• **PROMPT**
From the line that contains "The image size" down to the last line of the data below, restate every line word for word, skipping any images.

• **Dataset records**

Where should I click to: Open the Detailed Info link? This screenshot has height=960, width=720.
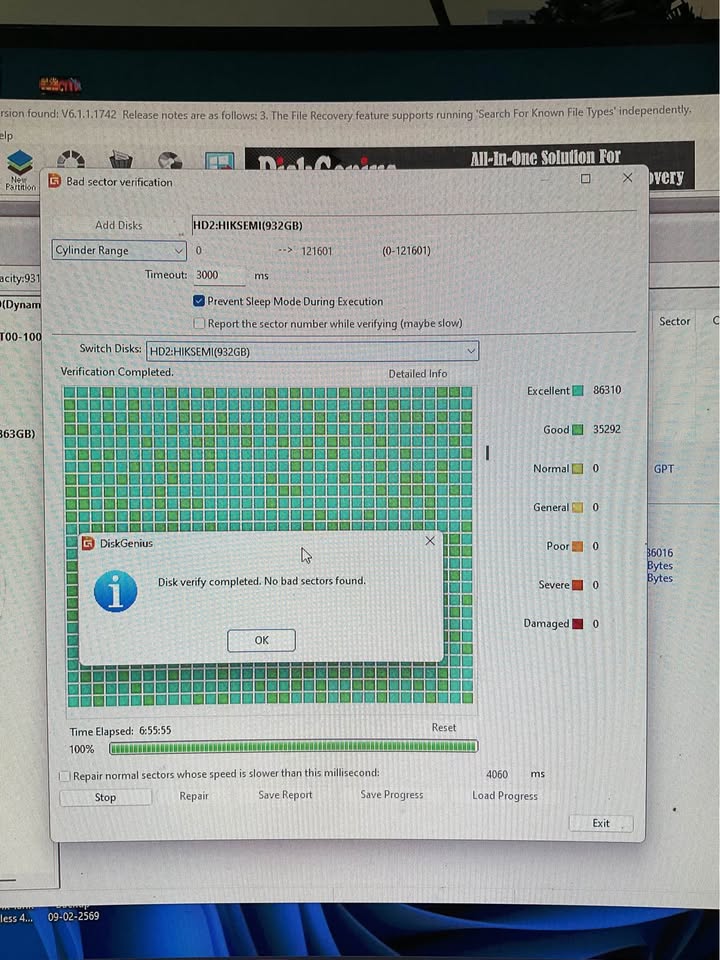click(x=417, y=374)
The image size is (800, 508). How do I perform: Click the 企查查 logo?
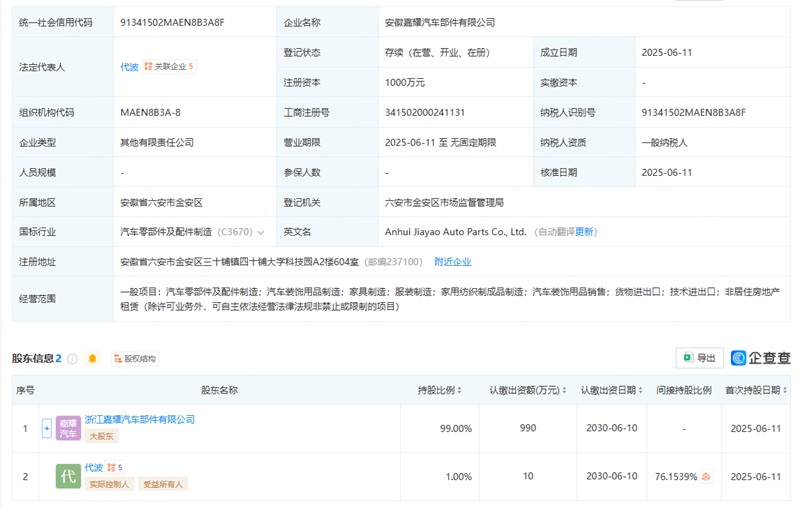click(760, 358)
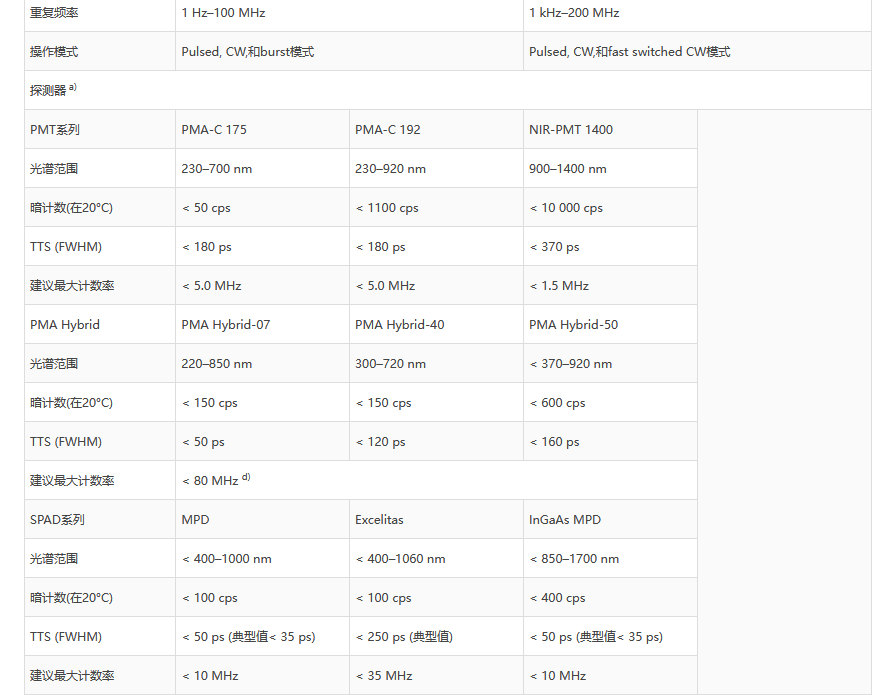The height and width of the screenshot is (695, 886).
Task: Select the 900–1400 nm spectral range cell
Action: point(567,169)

• **WRITTEN SOLUTION**
The image size is (800, 508). How do I perform: Click the 企查查 logo?
click(760, 358)
The height and width of the screenshot is (695, 886).
Task: Select the 900–1400 nm spectral range cell
Action: point(567,169)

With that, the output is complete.